I walked up to reception, found our rep and told him of my problem. He told me they would have one at the Kairaba Avenue shopping centre so off to the taxi rank.
On the way I had a chat with the driver about my problem and he said he knew the best place to go and when we got there he came in with me and told them of my dilemma. I showed the guys the camera and 2 minutes later they appeared with the required cable...eureka!!!!!
I asked how much and he suggested 250 D (less than £4). I know haggling is the norm in The Gambia but I was so ecstatic I gave him 300D and told him to keep the change! I think he thought I was mad.
So within 20 minutes I was back at the hotel and everything was hunky dory.
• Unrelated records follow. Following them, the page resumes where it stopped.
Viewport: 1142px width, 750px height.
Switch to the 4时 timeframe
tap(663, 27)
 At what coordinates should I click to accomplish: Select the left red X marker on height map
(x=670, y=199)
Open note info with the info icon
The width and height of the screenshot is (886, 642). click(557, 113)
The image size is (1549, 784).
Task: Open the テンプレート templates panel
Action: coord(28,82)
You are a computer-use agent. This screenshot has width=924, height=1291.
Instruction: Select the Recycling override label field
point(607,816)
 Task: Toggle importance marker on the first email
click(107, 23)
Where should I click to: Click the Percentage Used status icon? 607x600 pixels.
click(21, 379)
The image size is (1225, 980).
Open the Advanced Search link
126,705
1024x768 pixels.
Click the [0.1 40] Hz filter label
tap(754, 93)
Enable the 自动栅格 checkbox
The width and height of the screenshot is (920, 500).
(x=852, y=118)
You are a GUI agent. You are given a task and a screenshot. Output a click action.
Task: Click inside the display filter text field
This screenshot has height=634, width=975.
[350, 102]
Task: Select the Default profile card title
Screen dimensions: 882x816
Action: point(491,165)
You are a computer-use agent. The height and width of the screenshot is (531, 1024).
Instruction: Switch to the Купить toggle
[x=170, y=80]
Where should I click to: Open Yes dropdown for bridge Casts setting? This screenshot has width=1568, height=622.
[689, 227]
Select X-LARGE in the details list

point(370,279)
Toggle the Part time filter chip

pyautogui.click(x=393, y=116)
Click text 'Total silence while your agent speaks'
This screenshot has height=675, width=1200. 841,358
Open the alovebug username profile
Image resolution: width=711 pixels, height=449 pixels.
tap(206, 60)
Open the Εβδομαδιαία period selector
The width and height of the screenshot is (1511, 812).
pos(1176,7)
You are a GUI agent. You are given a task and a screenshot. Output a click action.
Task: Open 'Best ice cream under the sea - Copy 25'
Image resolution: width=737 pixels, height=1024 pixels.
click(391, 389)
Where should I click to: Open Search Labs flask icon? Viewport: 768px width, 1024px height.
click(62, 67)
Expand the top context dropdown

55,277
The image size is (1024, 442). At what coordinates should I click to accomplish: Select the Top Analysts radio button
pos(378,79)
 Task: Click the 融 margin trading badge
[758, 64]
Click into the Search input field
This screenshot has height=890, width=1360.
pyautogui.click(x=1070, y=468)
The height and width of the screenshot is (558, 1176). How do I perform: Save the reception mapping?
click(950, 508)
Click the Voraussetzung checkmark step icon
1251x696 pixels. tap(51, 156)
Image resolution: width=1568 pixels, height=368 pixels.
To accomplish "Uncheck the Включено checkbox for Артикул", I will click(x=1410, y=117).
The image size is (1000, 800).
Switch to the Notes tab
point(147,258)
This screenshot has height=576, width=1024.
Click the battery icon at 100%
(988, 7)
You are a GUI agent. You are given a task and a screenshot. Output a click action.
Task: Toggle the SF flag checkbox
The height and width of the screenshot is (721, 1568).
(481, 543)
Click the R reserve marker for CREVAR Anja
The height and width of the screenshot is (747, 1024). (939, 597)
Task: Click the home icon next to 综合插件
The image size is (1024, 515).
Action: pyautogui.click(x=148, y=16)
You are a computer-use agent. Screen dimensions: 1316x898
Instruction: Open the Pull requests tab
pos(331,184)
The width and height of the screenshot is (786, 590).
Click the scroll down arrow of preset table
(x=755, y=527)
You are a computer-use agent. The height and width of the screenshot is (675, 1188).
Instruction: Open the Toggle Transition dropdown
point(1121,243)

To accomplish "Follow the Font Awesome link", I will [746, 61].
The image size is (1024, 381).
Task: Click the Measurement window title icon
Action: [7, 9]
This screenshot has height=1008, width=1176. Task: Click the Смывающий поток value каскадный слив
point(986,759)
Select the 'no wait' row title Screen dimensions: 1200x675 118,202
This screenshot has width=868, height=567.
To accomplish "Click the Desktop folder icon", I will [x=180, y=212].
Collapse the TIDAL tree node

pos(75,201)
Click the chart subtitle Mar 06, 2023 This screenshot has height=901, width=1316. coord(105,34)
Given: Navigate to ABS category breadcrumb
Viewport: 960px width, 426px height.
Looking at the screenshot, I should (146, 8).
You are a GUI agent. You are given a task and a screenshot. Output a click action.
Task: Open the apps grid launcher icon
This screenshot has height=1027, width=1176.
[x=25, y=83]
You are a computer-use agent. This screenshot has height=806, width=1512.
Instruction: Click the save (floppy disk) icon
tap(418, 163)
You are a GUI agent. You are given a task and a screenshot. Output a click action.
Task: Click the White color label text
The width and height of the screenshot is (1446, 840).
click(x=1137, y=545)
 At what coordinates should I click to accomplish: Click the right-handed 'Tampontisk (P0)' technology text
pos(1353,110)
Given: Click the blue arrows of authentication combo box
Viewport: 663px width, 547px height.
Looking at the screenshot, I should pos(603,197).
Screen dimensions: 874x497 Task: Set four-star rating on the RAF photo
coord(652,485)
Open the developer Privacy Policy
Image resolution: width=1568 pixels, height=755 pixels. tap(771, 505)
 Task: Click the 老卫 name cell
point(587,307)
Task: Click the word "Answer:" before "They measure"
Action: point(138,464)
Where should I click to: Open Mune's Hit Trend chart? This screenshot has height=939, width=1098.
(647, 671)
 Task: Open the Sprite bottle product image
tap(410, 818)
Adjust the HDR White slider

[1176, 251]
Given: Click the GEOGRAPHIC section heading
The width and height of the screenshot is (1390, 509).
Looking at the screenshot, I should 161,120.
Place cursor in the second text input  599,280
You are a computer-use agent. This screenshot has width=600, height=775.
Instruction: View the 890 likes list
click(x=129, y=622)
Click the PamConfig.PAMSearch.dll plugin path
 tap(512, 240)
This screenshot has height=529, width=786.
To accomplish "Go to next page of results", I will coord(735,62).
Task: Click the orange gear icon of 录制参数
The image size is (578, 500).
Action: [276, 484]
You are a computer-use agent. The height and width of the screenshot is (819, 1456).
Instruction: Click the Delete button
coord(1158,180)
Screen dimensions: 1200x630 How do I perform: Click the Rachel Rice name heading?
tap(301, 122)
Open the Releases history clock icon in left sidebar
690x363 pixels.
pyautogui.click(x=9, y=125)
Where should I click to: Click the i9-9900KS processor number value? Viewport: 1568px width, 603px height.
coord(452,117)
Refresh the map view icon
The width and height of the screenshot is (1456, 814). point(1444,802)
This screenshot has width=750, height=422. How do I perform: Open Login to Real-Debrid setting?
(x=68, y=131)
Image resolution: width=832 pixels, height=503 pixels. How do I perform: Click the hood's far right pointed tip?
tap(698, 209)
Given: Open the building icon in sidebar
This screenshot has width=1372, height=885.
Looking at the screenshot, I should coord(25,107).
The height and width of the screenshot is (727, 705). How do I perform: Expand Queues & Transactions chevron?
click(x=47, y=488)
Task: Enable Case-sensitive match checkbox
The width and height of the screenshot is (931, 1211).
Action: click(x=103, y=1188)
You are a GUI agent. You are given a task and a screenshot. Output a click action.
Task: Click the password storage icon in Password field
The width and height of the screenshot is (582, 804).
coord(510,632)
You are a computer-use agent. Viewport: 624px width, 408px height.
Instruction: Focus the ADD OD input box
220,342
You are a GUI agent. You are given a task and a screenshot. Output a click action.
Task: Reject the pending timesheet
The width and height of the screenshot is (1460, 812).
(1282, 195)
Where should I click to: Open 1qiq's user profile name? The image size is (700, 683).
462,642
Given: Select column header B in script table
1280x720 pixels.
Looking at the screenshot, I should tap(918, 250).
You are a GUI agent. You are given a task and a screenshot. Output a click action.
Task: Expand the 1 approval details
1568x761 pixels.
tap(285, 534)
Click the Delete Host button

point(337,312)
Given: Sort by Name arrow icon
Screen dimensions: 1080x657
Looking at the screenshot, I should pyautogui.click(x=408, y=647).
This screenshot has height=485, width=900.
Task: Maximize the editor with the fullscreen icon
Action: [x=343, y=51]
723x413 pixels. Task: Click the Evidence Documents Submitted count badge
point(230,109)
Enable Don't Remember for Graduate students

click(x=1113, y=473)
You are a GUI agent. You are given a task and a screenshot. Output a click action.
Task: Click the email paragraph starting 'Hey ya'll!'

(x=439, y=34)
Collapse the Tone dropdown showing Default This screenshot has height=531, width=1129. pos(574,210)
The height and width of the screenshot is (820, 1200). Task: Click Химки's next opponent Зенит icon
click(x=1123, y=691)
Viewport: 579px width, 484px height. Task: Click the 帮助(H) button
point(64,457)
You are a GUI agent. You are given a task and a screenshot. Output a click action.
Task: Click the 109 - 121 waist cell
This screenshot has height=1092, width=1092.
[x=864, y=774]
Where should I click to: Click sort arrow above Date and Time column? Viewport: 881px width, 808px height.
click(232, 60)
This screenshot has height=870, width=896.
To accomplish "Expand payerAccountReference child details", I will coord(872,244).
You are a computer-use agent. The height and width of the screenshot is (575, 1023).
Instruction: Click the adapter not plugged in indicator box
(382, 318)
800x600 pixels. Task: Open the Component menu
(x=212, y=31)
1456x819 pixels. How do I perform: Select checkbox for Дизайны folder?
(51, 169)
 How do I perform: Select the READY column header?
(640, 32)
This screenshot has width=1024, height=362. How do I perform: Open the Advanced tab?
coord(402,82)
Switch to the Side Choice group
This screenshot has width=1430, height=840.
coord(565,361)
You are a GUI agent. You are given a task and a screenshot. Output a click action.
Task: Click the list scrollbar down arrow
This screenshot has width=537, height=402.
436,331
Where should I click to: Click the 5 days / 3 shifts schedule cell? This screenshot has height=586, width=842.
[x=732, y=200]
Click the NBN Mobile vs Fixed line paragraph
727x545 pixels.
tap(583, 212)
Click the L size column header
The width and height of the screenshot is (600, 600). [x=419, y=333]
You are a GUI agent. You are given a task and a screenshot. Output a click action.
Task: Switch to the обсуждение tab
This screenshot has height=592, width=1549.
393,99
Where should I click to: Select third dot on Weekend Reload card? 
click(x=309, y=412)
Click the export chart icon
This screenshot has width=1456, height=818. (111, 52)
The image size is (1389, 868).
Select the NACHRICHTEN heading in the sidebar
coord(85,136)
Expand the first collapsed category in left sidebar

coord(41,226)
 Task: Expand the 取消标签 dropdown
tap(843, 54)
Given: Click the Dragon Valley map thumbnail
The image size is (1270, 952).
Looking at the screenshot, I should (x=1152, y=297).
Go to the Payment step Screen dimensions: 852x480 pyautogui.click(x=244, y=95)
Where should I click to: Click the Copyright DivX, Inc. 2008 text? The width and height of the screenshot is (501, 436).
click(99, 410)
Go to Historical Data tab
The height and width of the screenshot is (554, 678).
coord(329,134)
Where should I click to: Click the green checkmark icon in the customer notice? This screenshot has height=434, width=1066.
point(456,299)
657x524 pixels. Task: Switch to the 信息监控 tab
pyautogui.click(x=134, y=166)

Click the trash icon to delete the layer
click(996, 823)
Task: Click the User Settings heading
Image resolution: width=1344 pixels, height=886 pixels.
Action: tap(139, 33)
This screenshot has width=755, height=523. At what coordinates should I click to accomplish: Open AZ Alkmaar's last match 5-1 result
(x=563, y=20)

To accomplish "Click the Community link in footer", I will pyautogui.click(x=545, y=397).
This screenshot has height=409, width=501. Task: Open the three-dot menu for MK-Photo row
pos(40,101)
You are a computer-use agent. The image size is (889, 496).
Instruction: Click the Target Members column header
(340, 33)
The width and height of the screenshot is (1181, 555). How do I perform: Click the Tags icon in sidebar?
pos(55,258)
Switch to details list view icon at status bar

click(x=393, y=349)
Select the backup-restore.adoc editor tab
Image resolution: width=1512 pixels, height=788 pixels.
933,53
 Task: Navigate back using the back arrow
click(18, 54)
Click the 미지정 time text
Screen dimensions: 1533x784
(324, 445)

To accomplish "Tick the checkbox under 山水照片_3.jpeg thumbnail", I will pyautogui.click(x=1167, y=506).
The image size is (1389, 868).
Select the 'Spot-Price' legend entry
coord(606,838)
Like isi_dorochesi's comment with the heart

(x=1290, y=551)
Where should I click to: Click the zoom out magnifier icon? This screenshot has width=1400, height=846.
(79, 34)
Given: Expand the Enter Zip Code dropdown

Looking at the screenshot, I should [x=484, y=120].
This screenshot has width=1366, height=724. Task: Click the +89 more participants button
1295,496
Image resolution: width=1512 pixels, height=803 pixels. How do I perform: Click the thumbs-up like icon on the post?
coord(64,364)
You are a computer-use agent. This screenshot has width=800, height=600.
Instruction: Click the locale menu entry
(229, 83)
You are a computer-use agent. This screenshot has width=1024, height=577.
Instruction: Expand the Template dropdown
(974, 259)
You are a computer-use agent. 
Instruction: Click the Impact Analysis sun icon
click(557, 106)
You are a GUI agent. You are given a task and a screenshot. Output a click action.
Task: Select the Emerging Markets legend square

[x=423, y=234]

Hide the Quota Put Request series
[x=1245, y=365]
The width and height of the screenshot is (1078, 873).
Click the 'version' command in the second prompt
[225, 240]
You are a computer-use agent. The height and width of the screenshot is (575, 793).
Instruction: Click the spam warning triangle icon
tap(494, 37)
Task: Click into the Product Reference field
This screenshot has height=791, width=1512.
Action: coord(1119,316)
It was now nearly midday so Angie and I went to look for some sunbeds but needless to say whilst most were unoccupied they were all "taken". Eventually the sunbed man sorted us out somewhere to sit......but it just happened to be near the little stream! Oh the hardships I endure.
I had intended relaxing, reading and soaking up some sun but that proved impossible as there was a constant movement of black kite, yellow-billed kite and hooded vultures overhead so I end up checking every bird just in case it was something different.
I did try to get some shots but they were not up to much.
Before going to The Gambia you have all sort of hopes of what you may see and get the opportunity to photograph and the broad billed roller was right up there (as were the yellow billed shrike, gonolek and robin chat I photographed in the morning) so here I had one of my target birds, at a reasonable height, in bright daylight but I couldn't get a clear shot of it. I circled the tree several times looking for an angle but these were the only views I could get.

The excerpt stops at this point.